A investigação sobre a morte da cozinheira Berenice Ramos de Aguiar, de 60 anos, ganhou um novo desdobramento após a Polícia Civil encontrar, no celular da empresária Eliane Alves dos Santos, pesquisas relacionadas à desmontagem e à limpeza de veículos. As informações fazem parte da denúncia apresentada pelo Ministério Público de São Paulo (MPSP), recebida pela Justiça nesta segunda-feira (3), e são consideradas um dos elementos que podem indicar uma tentativa de apagar vestígios do crime.
Além da empresária, também se tornaram réus o companheiro dela, Irimar Castilho, e o sobrinho, Magno dos Santos Neri Barbosa. Os três permanecem presos preventivamente e são acusados de participação no homicídio qualificado e na ocultação do cadáver da cozinheira.

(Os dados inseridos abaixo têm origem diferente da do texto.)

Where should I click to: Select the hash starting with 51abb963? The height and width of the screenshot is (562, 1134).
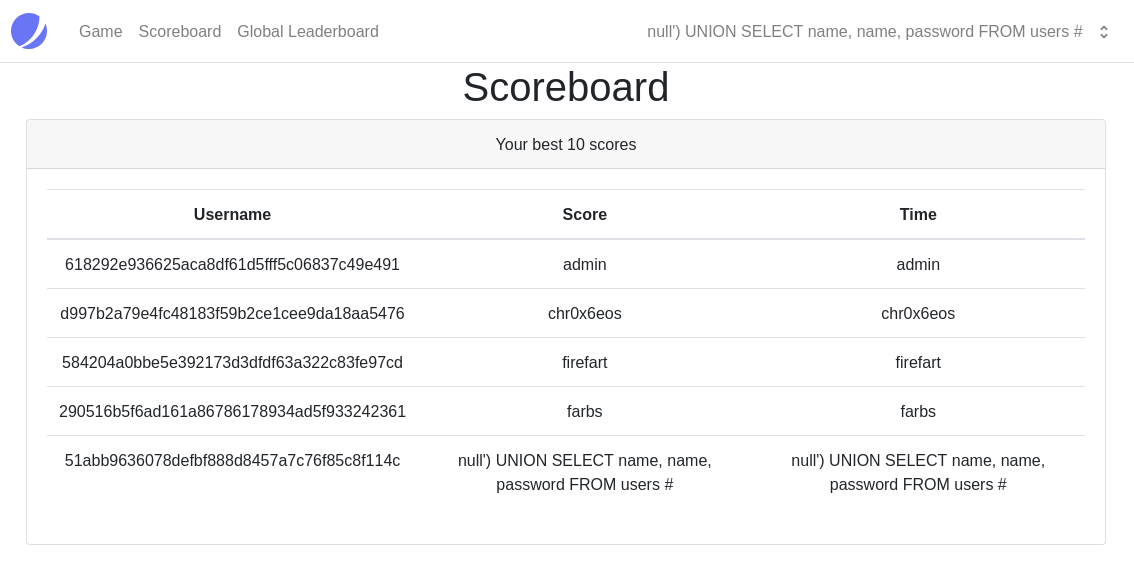(232, 460)
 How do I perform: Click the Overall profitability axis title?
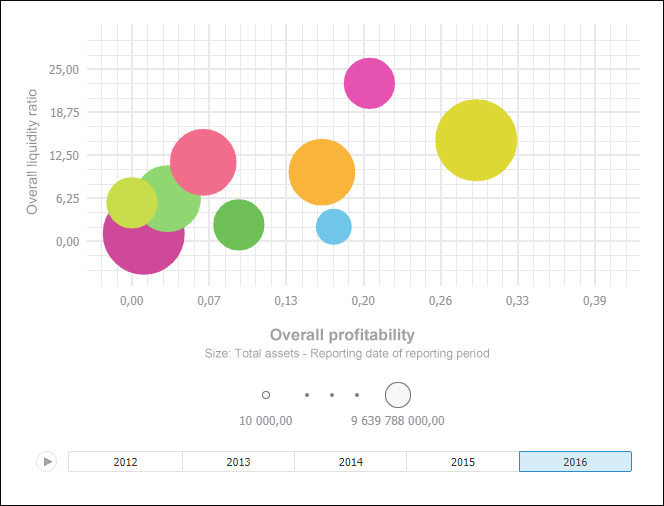(342, 334)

Investigações apontam planejamento
Segundo a denúncia do Ministério Público, os investigadores reuniram um conjunto de provas que inclui análises de aparelhos eletrônicos, depoimentos de testemunhas, imagens de câmeras de segurança e laudos periciais. Entre os indícios apresentados está o histórico de pesquisas realizadas no celular da empresária sobre formas de limpar ou desmontar um automóvel, o que, na avaliação da acusação, pode estar relacionado à tentativa de eliminar provas materiais após o crime.

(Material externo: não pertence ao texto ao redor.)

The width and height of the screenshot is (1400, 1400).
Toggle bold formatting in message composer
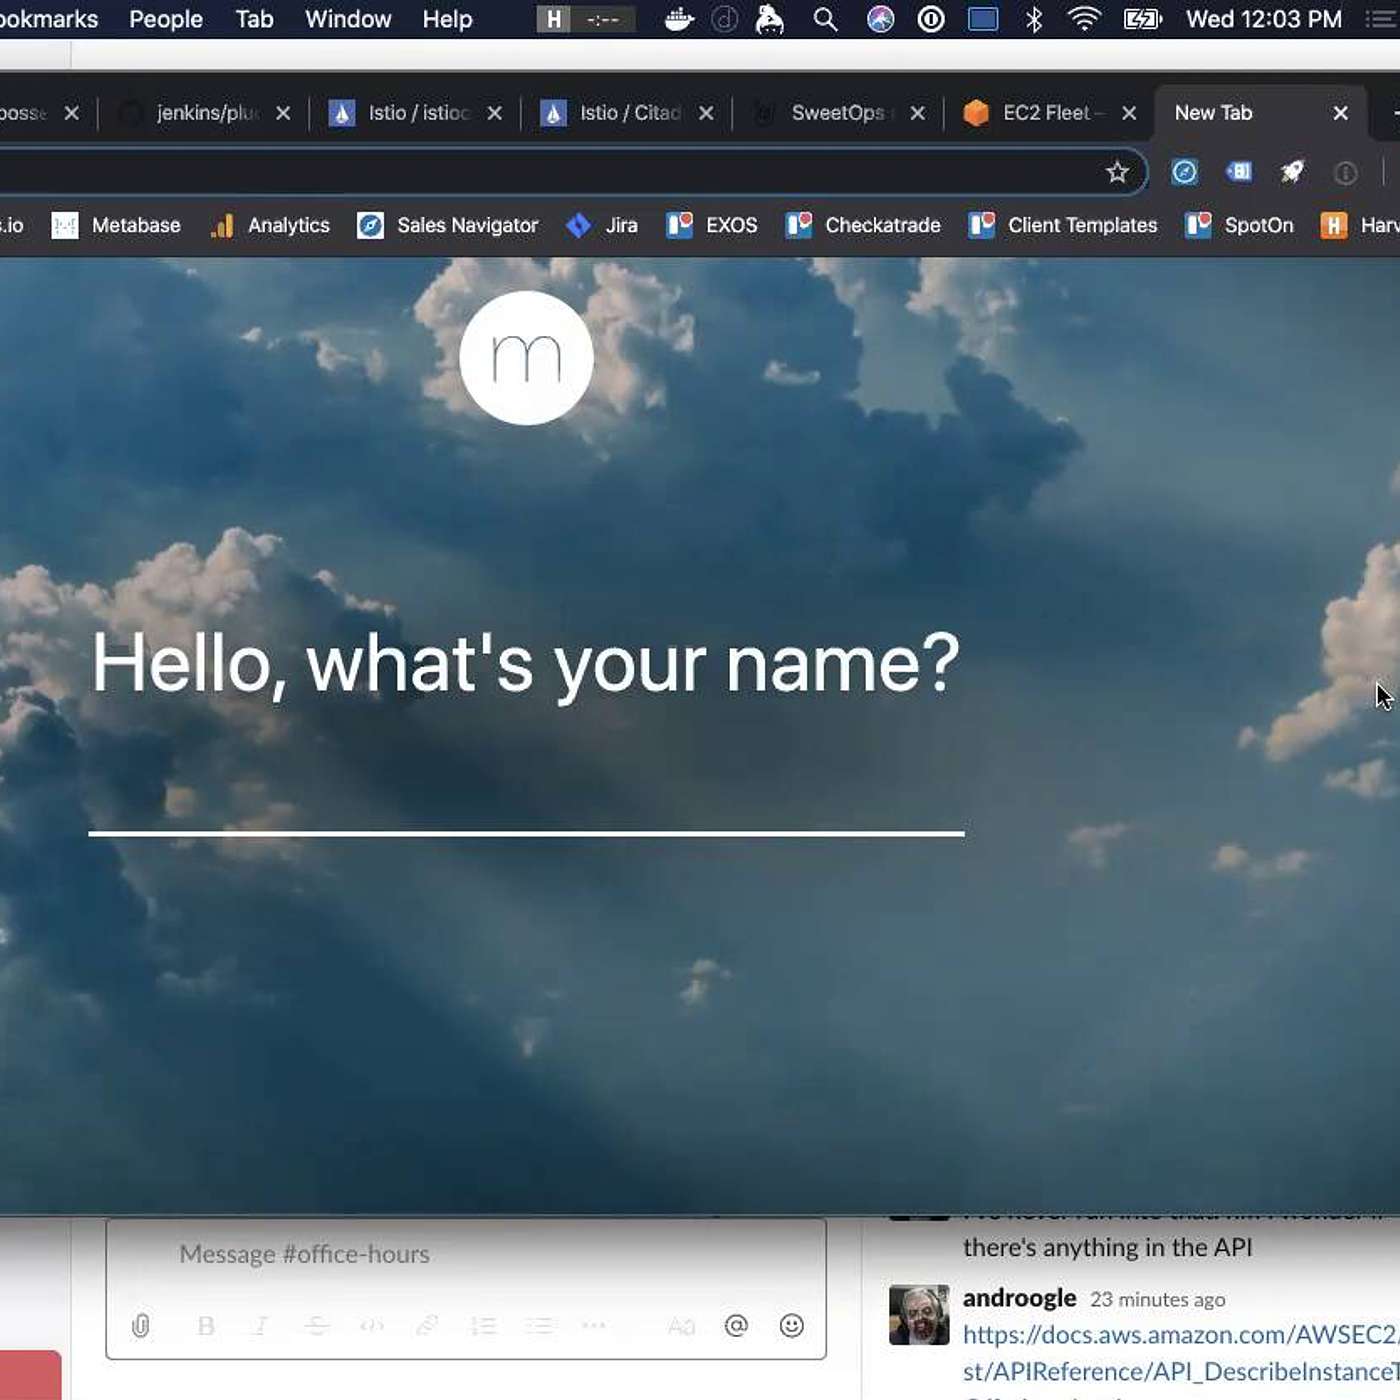(x=206, y=1326)
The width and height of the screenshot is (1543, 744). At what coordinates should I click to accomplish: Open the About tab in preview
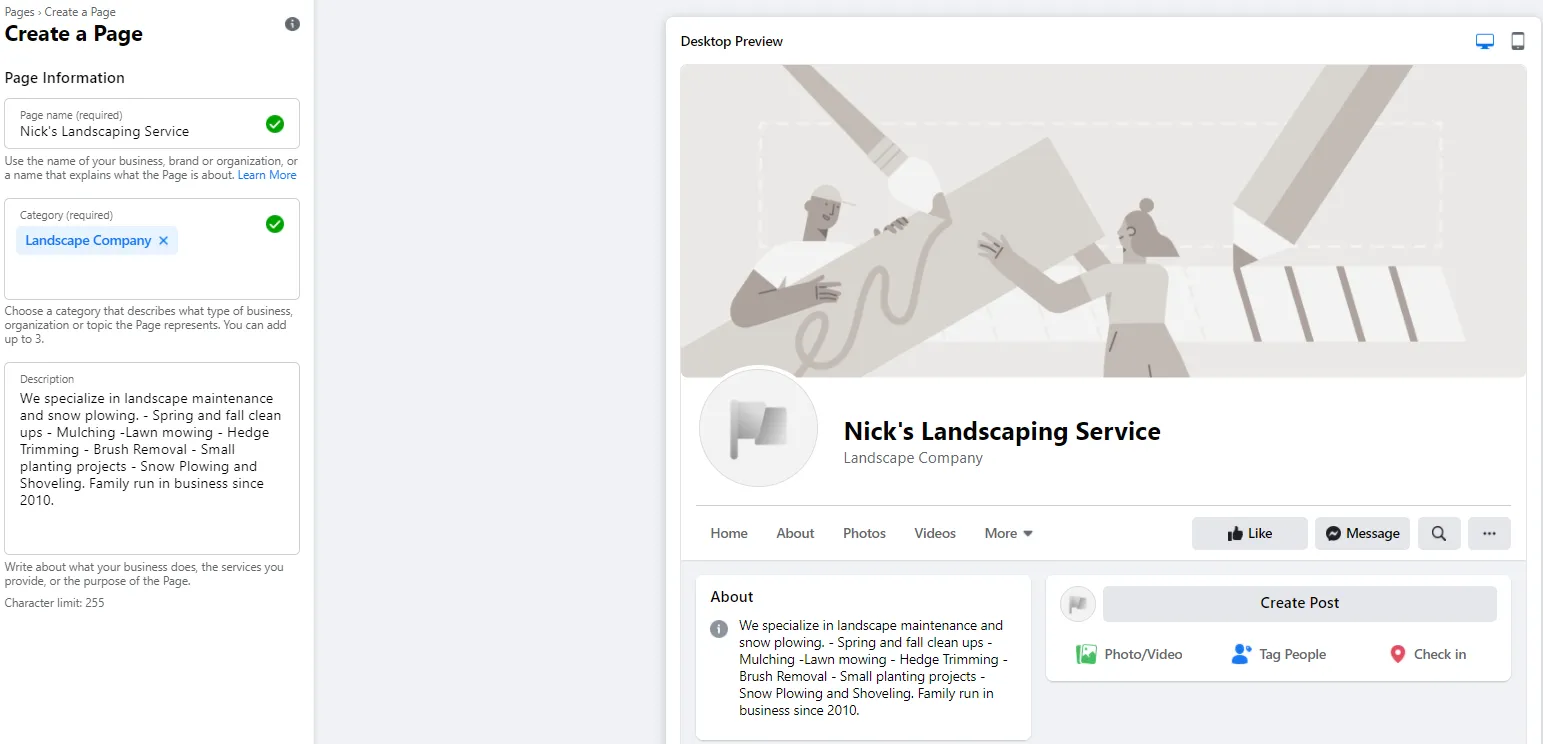pyautogui.click(x=795, y=533)
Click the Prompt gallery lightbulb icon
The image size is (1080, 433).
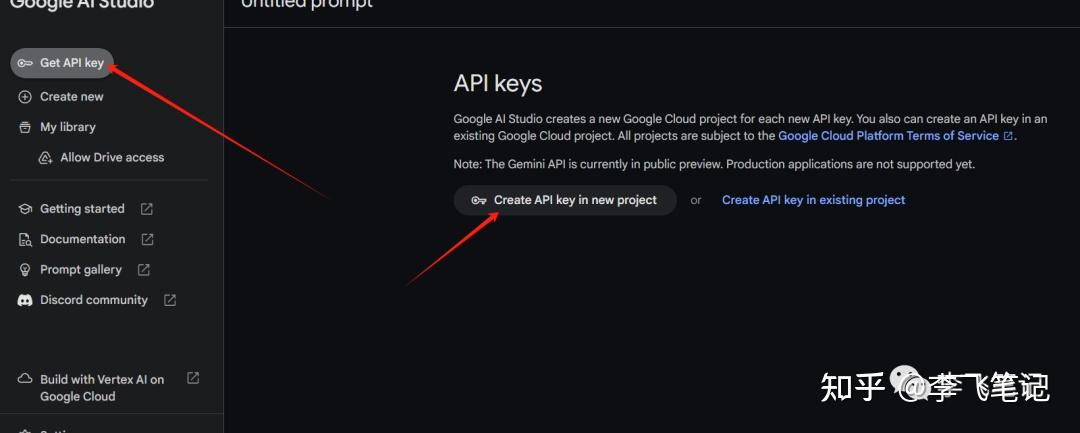point(25,270)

As buscas se somam a outros elementos coletados durante o inquérito, que busca reconstruir toda a dinâmica dos acontecimentos e a participação de cada investigado.
Desaparecimento mobilizou buscas
Berenice Ramos de Aguiar desapareceu no fim de junho, após sair do restaurante onde trabalhava e também residia, em Ubatuba, no litoral norte de São Paulo. O caso mobilizou familiares e forças de segurança durante semanas, até que o corpo da cozinheira foi localizado em uma área de mata em Angra dos Reis, no estado do Rio de Janeiro. A identidade da vítima foi confirmada posteriormente por exames periciais.
De acordo com a linha investigativa da Polícia Civil, a motivação do crime estaria relacionada a um conflito entre a cozinheira e a empresária envolvendo direitos trabalhistas e valores que seriam devidos à vítima. Essa hipótese segue sendo analisada ao longo da instrução processual.
Processo entra em nova fase
Com o recebimento da denúncia pela Justiça, os acusados passam oficialmente à condição de réus e responderão ao processo criminal. A partir de agora, terão direito à apresentação de defesa, produção de provas e demais etapas previstas no Código de Processo Penal.
A Polícia Civil e o Ministério Público continuam acompanhando o caso para o aprofundamento das investigações e eventual produção de novas provas. A responsabilidade criminal dos denunciados será definida ao longo do processo, com garantia do contraditório e da ampla defesa.